• WHAT IS EXPECTED: Arrange the lines between the one containing "You are a computer-use agent." and the one containing "(x=699, y=496)", inclusive, as a numbered list, leaving out blank lines. Omit the pictures from the answer.

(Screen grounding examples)
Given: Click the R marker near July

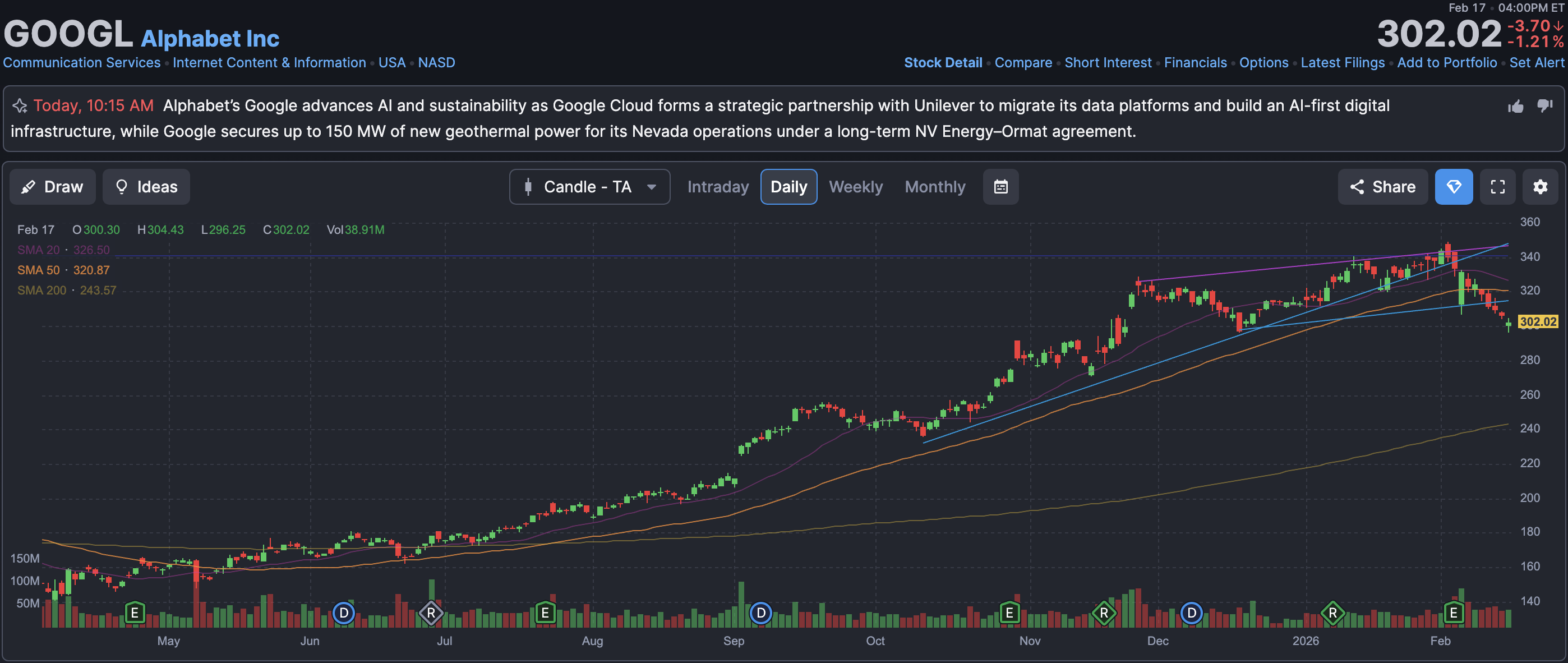Looking at the screenshot, I should 431,613.
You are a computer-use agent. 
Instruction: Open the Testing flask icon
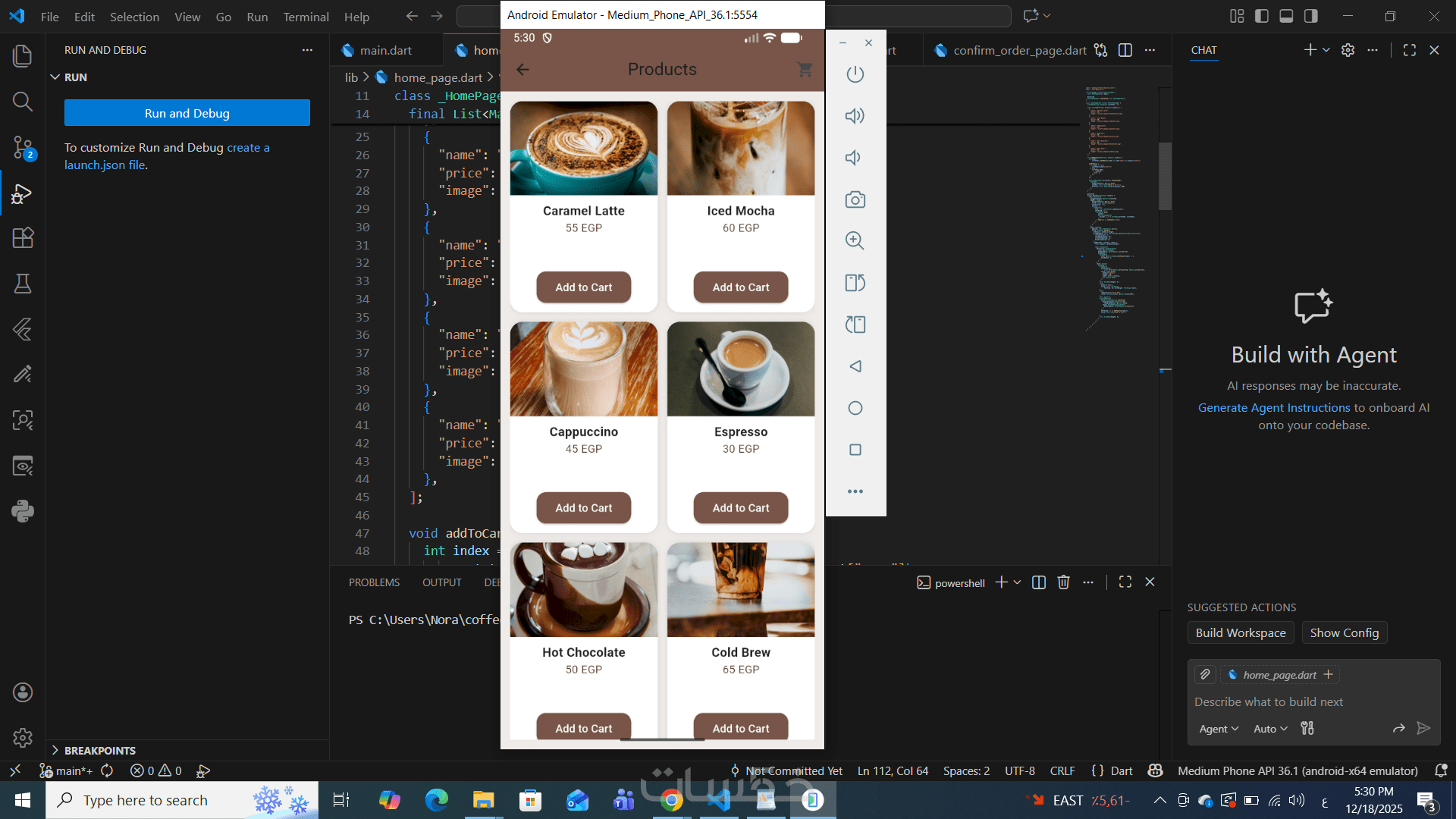tap(23, 284)
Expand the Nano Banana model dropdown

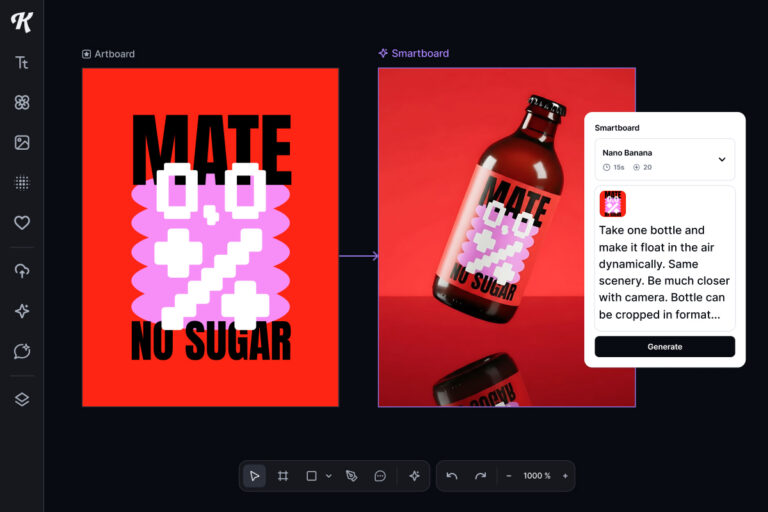722,159
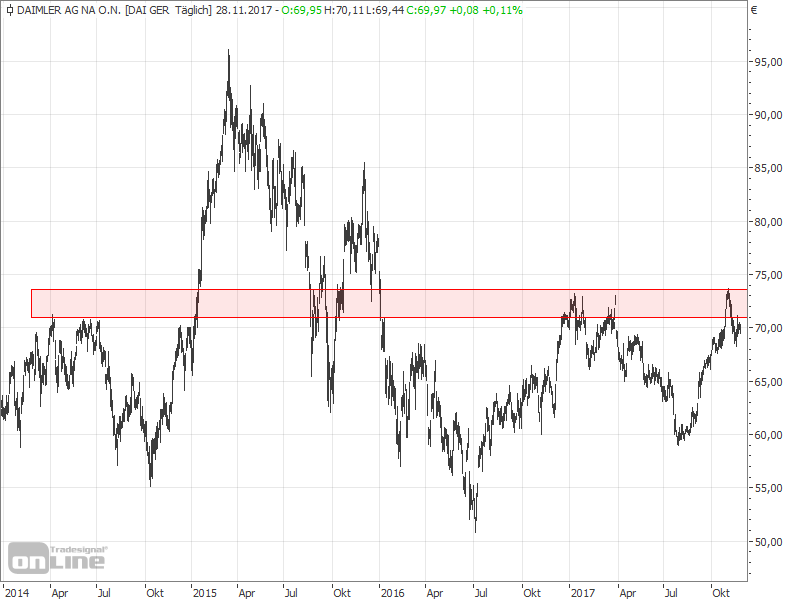Click the 50,00 price axis label

click(x=768, y=542)
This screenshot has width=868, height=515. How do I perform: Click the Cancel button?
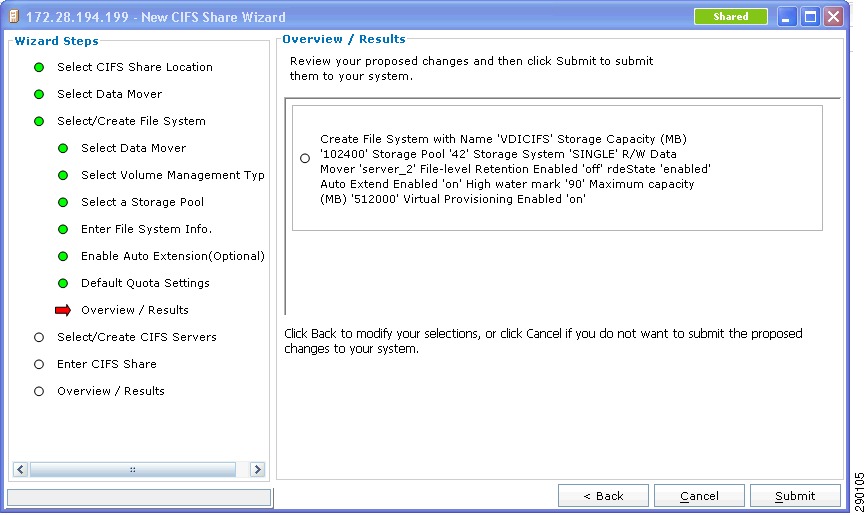(x=699, y=496)
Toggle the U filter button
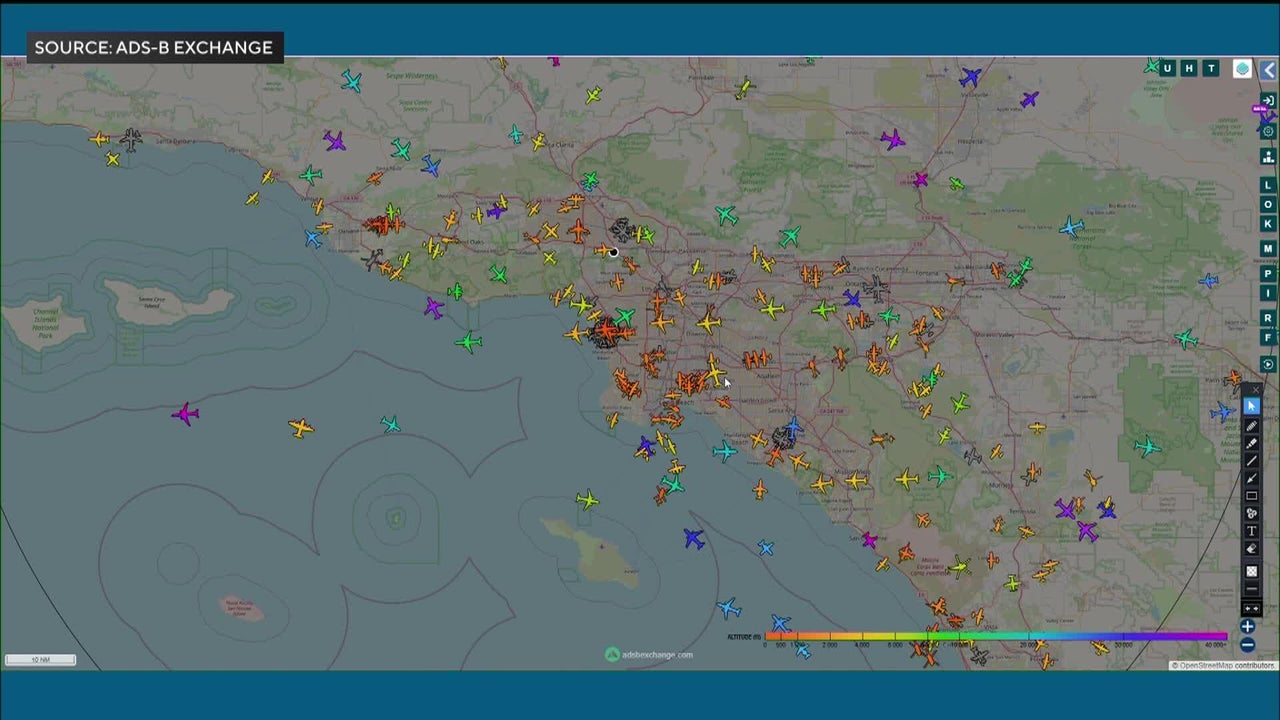This screenshot has height=720, width=1280. pyautogui.click(x=1167, y=68)
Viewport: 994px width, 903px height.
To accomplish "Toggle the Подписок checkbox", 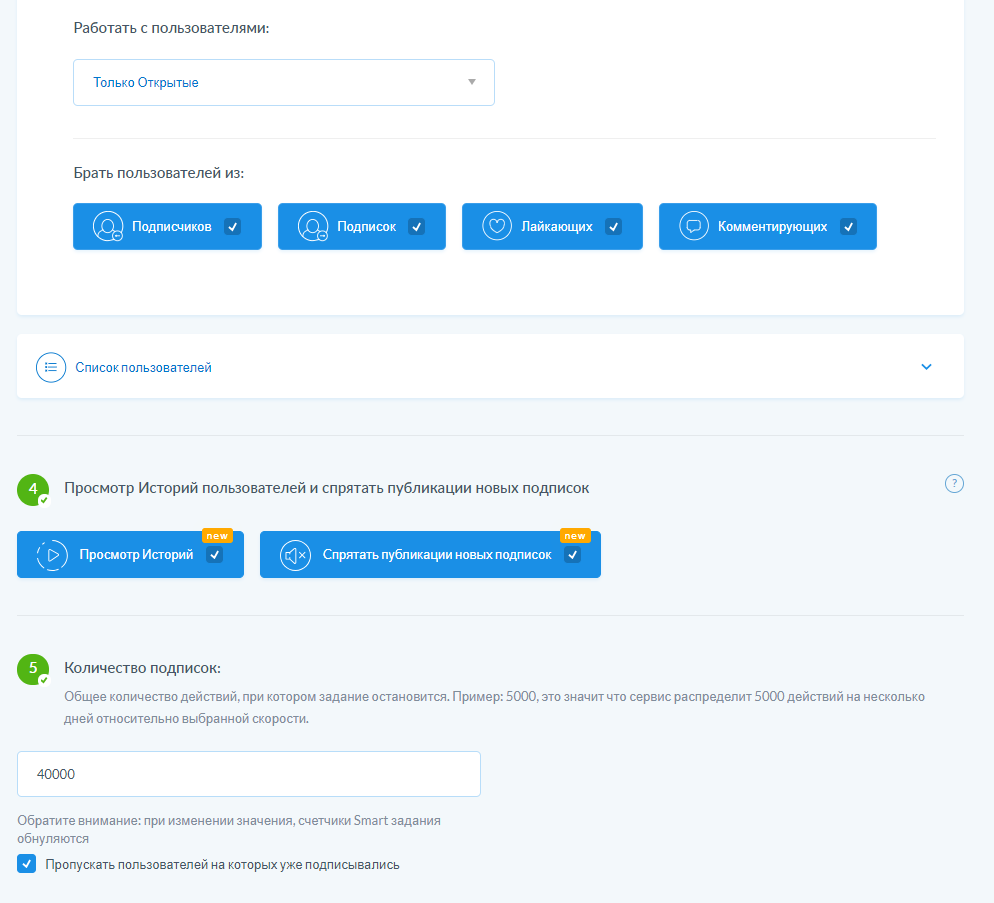I will click(417, 227).
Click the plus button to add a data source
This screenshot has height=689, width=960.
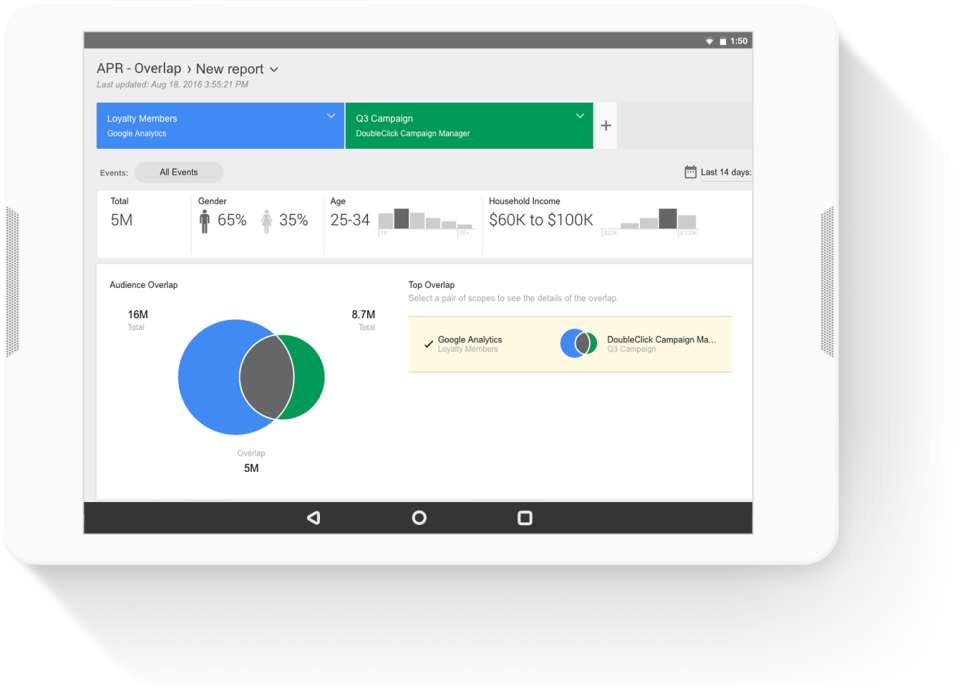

• SOLUTION TO THIS TASK:
1. You are a computer-use agent. 
2. Instruction: Open the Testing flask icon
3. tap(23, 284)
4. Expand the Nano Banana model dropdown
5. 722,159
6. Click the 50,00 price axis label
7. click(x=768, y=542)
8. This screenshot has width=868, height=515. How do I perform: Click the Cancel button?
9. (x=699, y=496)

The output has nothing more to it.